> **EXERCISE**: Search the records below for "Endnote/Zotero/Mendeley (RIS) (84, 2255)". Return that line and all remaining lines exactly.

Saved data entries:

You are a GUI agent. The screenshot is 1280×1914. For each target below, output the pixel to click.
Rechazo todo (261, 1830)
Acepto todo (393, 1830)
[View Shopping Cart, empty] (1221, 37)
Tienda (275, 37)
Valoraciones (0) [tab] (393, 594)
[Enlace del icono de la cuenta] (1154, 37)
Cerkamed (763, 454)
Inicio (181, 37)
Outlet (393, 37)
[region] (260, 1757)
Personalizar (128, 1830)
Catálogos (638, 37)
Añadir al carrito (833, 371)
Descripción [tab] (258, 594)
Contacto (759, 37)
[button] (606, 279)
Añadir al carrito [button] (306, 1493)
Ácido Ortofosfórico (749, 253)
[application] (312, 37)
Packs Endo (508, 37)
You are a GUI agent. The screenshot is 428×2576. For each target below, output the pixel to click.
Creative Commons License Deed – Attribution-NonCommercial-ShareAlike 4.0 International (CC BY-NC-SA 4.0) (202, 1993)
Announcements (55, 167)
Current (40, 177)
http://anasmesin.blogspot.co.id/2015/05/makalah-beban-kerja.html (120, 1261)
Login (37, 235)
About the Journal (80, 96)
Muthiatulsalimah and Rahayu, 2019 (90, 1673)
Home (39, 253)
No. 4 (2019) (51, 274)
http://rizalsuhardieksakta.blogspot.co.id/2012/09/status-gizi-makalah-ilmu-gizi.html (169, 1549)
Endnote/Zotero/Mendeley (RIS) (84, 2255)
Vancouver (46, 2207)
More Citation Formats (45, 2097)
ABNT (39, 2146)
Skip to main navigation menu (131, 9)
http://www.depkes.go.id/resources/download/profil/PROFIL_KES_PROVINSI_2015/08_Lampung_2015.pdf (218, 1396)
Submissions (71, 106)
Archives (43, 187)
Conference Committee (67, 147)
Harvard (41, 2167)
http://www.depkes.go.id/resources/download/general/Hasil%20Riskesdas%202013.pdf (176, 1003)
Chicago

> **WORKED SOLUTION**:
Endnote/Zotero/Mendeley (RIS) (84, 2255)
Vancouver (46, 2207)
More Citation Formats (45, 2097)
ABNT (39, 2146)
Skip to main navigation menu (131, 9)
http://www.depkes.go.id/resources/download/profil/PROFIL_KES_PROVINSI_2015/08_Lampung_2015.pdf (218, 1396)
Submissions (71, 106)
Archives (43, 187)
Conference Committee (67, 147)
Harvard (41, 2167)
http://www.depkes.go.id/resources/download/general/Hasil%20Riskesdas%202013.pdf (176, 1003)
Chicago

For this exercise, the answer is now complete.